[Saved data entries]
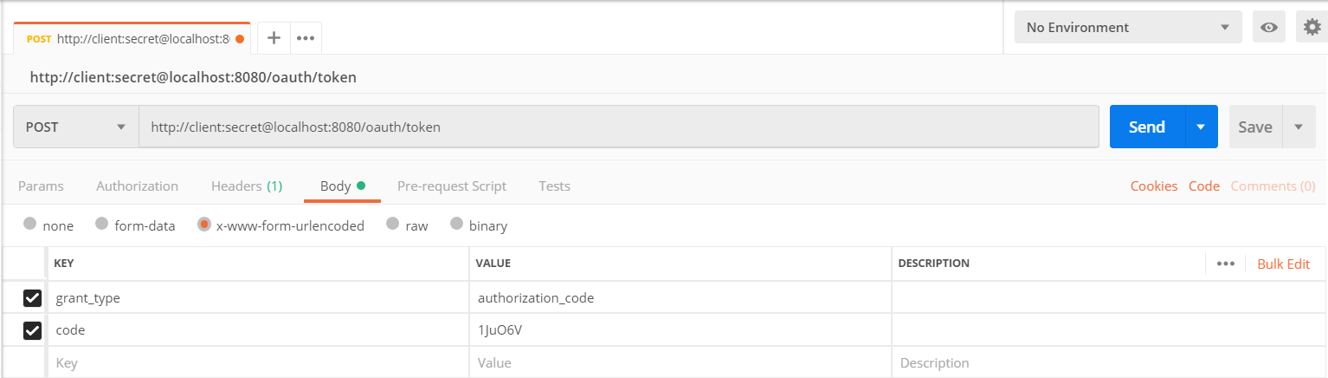
Task: Click the Bulk Edit link
Action: 1283,264
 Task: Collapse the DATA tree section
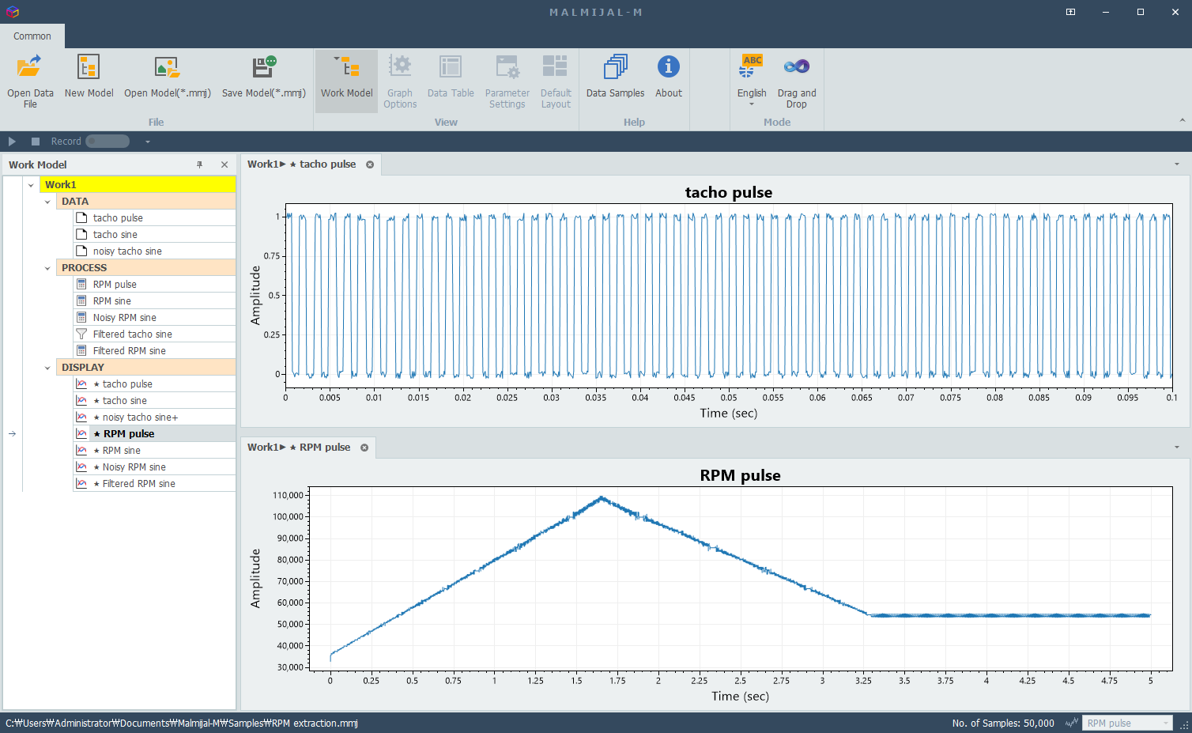(47, 202)
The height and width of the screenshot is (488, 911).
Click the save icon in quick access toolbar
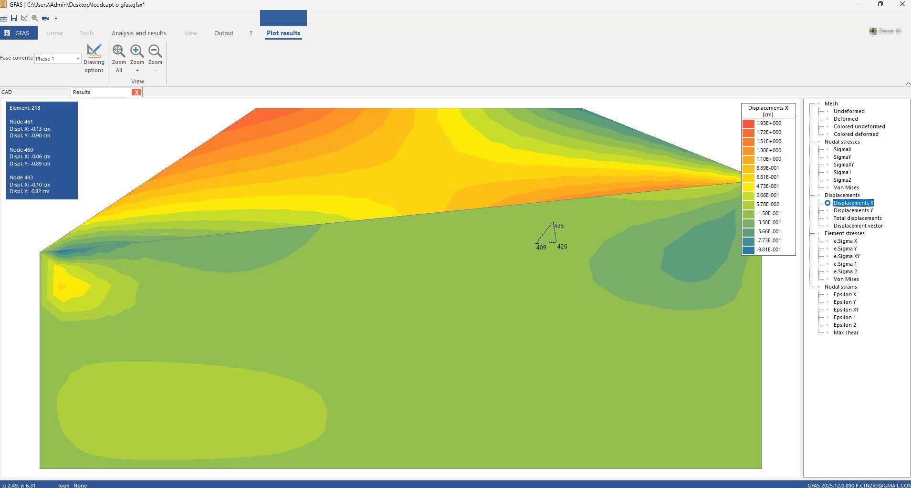click(14, 18)
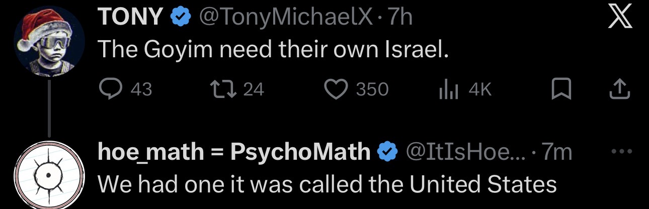Screen dimensions: 649x209
Task: Open the 7h timestamp on TONY's tweet
Action: coord(400,18)
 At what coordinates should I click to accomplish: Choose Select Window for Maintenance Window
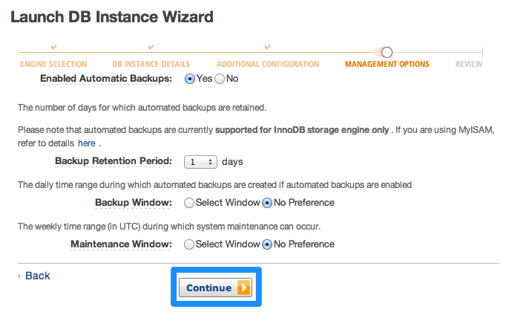189,244
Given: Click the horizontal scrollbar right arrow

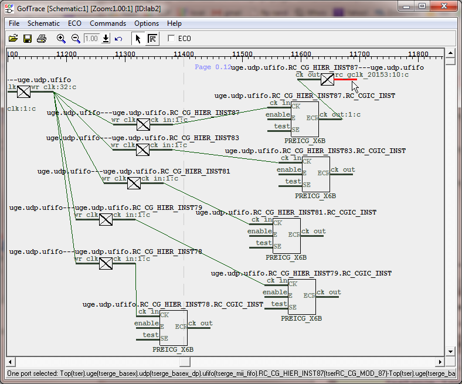Looking at the screenshot, I should [x=441, y=361].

_Problem requirements_
Leaving out the pictures, please transcribe exactly the lines from the one that holds "Task: Collapse the DATA tree section" through the last line of the entries above, both included.

_Your response_
 Task: Collapse the DATA tree section
(47, 202)
The height and width of the screenshot is (488, 911).
Click the save icon in quick access toolbar
click(14, 18)
Screen dimensions: 649x209
Task: Open the 7h timestamp on TONY's tweet
Action: coord(400,18)
 At what coordinates should I click to accomplish: Choose Select Window for Maintenance Window
189,244
Given: Click the horizontal scrollbar right arrow

Looking at the screenshot, I should [x=441, y=361].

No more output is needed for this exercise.